Your response must be made up of each line in the data below that contains the string "Uncheck".
-.-.-
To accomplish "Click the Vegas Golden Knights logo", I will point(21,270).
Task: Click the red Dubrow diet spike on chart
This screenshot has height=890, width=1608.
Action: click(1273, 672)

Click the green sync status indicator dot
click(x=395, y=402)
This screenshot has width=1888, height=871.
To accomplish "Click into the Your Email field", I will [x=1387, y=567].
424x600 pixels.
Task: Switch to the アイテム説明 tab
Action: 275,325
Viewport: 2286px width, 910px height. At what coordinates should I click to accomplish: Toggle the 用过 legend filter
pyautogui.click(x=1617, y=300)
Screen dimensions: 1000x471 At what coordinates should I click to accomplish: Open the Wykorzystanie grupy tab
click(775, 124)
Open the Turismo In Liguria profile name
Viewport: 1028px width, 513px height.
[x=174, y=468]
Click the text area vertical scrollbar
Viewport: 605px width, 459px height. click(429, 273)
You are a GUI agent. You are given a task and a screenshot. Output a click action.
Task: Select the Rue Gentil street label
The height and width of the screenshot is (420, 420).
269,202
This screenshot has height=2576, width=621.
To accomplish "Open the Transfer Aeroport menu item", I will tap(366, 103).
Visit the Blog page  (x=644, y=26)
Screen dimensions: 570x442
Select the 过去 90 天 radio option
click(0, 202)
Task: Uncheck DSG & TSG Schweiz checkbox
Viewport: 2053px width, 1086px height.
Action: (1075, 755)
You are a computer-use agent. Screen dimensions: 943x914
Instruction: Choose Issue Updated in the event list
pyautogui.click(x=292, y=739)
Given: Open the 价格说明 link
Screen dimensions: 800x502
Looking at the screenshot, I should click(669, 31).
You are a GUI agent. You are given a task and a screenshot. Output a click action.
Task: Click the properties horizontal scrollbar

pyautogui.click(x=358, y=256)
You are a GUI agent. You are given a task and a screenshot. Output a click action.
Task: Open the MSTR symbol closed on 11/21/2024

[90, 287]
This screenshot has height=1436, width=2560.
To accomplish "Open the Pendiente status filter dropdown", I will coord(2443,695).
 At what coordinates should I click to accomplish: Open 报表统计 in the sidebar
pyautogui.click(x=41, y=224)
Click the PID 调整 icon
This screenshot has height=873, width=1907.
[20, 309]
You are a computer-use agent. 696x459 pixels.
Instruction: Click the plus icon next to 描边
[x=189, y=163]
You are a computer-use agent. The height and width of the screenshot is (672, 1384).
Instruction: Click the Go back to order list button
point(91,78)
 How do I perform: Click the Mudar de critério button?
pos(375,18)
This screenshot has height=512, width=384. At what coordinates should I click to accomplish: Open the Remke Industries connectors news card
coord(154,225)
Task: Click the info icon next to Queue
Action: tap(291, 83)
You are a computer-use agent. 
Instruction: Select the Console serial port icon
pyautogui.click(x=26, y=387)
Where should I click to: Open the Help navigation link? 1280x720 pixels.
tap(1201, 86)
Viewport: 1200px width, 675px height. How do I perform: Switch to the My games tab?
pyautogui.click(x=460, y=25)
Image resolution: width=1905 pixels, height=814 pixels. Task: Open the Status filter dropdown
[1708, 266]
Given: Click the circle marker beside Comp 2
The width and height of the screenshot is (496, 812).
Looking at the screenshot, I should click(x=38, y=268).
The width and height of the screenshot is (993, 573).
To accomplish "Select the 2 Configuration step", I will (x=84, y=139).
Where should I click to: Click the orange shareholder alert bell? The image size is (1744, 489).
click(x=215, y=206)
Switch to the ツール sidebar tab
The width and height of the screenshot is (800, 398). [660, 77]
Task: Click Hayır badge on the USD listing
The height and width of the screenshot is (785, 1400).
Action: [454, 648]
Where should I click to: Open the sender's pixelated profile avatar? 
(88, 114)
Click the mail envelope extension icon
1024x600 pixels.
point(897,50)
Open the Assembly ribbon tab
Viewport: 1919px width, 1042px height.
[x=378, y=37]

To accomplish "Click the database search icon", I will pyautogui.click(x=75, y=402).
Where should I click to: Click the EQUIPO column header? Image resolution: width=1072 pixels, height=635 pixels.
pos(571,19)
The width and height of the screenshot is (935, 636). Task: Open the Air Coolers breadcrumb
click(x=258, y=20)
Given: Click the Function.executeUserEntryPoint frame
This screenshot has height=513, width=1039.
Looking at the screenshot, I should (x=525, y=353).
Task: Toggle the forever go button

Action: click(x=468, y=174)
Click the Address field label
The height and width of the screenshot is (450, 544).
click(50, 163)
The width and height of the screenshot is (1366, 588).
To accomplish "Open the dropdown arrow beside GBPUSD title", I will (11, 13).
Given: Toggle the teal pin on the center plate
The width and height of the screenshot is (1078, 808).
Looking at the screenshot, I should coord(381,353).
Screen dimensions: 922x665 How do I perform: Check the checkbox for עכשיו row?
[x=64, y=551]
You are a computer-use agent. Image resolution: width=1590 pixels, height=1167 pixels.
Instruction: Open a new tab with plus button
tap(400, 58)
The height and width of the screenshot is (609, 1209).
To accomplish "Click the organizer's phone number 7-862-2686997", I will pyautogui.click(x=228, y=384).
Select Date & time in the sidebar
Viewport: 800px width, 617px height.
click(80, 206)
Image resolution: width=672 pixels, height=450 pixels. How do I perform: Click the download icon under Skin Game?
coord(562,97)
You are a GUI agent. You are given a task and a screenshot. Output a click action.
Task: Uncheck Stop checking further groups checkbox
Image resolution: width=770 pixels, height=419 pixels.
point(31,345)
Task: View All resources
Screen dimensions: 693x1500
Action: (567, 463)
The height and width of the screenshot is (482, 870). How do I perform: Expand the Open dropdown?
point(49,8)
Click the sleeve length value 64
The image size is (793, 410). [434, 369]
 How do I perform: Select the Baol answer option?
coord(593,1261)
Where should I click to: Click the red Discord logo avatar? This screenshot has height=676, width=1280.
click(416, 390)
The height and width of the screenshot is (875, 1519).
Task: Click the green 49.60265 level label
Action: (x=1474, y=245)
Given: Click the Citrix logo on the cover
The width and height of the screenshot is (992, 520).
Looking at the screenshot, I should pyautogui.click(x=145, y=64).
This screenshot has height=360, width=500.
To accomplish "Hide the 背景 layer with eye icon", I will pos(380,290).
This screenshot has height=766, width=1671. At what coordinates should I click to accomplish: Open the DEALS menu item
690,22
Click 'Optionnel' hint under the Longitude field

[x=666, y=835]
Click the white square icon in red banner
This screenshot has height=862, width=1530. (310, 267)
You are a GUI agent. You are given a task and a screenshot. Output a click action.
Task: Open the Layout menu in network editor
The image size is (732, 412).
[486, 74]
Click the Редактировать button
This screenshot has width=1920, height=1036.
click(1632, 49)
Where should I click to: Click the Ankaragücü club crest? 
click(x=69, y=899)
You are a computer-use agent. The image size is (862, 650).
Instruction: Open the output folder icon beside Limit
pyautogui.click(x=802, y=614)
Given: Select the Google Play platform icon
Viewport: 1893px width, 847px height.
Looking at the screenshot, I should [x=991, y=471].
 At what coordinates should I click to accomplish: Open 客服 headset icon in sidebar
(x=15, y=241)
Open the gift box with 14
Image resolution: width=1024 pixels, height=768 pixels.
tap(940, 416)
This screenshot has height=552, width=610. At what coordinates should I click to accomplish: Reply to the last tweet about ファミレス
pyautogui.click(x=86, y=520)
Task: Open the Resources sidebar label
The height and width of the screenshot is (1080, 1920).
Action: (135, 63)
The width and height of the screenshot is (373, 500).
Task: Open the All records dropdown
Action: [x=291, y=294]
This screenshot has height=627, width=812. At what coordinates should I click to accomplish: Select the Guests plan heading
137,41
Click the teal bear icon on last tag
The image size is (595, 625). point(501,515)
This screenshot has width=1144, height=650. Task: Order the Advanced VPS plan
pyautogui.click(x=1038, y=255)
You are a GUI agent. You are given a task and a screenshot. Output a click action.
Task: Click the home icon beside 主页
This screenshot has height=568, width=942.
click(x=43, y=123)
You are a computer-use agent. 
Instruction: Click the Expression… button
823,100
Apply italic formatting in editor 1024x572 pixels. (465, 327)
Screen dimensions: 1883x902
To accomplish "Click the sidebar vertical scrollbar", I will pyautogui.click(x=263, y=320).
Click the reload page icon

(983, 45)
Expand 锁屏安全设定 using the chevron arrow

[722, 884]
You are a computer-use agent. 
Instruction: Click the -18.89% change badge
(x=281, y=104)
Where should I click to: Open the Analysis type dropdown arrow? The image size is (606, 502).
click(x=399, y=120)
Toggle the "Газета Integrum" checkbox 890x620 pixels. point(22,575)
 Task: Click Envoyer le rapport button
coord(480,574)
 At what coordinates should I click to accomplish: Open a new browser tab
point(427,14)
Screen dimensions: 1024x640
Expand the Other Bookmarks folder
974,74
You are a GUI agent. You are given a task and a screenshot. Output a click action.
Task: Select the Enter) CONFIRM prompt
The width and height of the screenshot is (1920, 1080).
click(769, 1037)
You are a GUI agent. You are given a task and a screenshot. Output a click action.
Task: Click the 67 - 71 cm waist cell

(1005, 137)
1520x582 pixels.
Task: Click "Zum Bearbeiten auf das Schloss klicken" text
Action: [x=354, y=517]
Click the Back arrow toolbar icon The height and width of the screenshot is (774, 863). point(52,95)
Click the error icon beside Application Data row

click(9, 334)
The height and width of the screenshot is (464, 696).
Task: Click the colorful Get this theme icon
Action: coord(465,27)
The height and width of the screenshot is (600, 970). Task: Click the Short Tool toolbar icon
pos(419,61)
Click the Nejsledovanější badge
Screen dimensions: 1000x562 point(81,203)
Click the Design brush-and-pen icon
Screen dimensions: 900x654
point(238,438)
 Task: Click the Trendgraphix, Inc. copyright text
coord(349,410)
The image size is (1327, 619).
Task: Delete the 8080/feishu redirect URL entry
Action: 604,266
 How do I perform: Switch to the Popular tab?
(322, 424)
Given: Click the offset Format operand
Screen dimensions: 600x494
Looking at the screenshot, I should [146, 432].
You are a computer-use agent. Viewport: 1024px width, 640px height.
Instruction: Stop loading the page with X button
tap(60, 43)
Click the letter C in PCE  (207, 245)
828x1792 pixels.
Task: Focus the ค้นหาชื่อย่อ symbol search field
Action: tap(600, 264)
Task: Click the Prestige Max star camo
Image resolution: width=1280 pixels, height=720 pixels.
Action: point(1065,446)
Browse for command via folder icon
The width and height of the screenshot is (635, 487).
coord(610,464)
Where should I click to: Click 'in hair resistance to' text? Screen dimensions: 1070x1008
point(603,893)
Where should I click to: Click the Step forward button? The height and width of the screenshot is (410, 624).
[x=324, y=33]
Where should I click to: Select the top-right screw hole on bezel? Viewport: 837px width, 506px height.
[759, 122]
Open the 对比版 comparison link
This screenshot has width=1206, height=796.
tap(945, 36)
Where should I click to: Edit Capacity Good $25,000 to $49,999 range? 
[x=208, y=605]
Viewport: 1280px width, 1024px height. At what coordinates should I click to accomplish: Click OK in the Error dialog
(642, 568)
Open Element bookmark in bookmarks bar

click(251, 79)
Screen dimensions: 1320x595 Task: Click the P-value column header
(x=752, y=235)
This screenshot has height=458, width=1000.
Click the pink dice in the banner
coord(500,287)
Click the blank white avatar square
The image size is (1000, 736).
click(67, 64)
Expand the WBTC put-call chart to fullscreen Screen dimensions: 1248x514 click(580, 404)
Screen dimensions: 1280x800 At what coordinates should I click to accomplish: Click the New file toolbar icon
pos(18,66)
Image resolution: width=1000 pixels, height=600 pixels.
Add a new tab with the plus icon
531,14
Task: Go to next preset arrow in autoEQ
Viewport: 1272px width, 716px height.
-.-.-
▶ **ANSWER TO THIS TASK**:
Task: Uncheck DSG & TSG Schweiz checkbox
Task: Uncheck Stop checking further groups checkbox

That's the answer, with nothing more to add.